One of the the things I’ve learnt over the years is that some of my best parenting moments in public are the ones where I parent like no one is watching.
At some point in life we all worry what other people think of us. It’s perfectly natural, just a little annoying. When you become a parent that feeling can become magnified. The opinions, the scrutiny, the well-meaning ‘advice’ can be enough to make you want to poke hot pins in your eyes sometimes.
It can get to us. How many of you parents have been upset or a little rattled about the opinion, comment or even look that someone has thrust your way? I bet quite a few of you.
It’s not always easy. As parents we are even more susceptible to feeling sad, cross or hurt because we are so damn tired all the time – let’s face it, a good sleep makes most things feel better.
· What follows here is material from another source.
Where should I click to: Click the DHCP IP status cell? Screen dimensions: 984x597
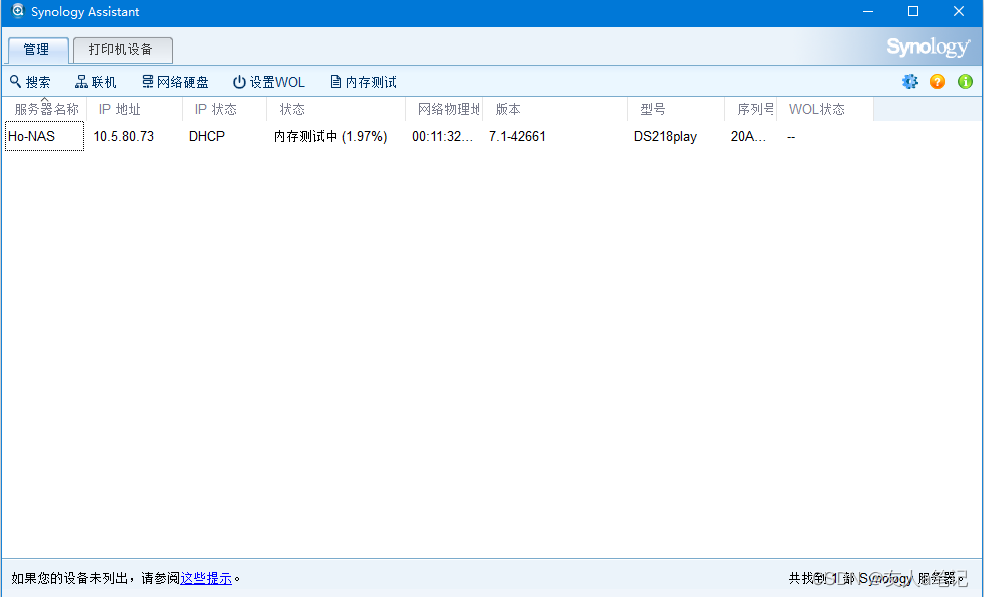point(206,136)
If you’ve had two hours sleep and some woman at the park shoots you a look because you’ve given your two year old a Haribo in return for them putting their wellies back on – well, quite frankly, that’s enough to tip you over the edge isn’t it?
The thing is, the thing I have to remind myself of all the time is this – I can’t control the way other people behave, I can only control my own response to that. I’m not responsible for these people, and neither are you!
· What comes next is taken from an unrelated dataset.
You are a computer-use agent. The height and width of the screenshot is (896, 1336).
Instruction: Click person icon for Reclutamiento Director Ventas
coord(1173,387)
Babies cry, babies scream, it never ceases to amaze me how much carnage these small people can create. Toddlers tantrum. Threenagers, well they are a law unto themselves, and then beyond that you will always be dealing with personality quirks, likes and dislikes and trying to navigate your way. We all get derailed from time-to-time and we all have those moments when we loose our sh*t. It happens and we move on.
News flash! It’s perfectly normal. No, not everyone can tolerate a public tantrum, but every person was once a crying baby and everyone will have had their own toddler tantrums at some point – we just don’t remember.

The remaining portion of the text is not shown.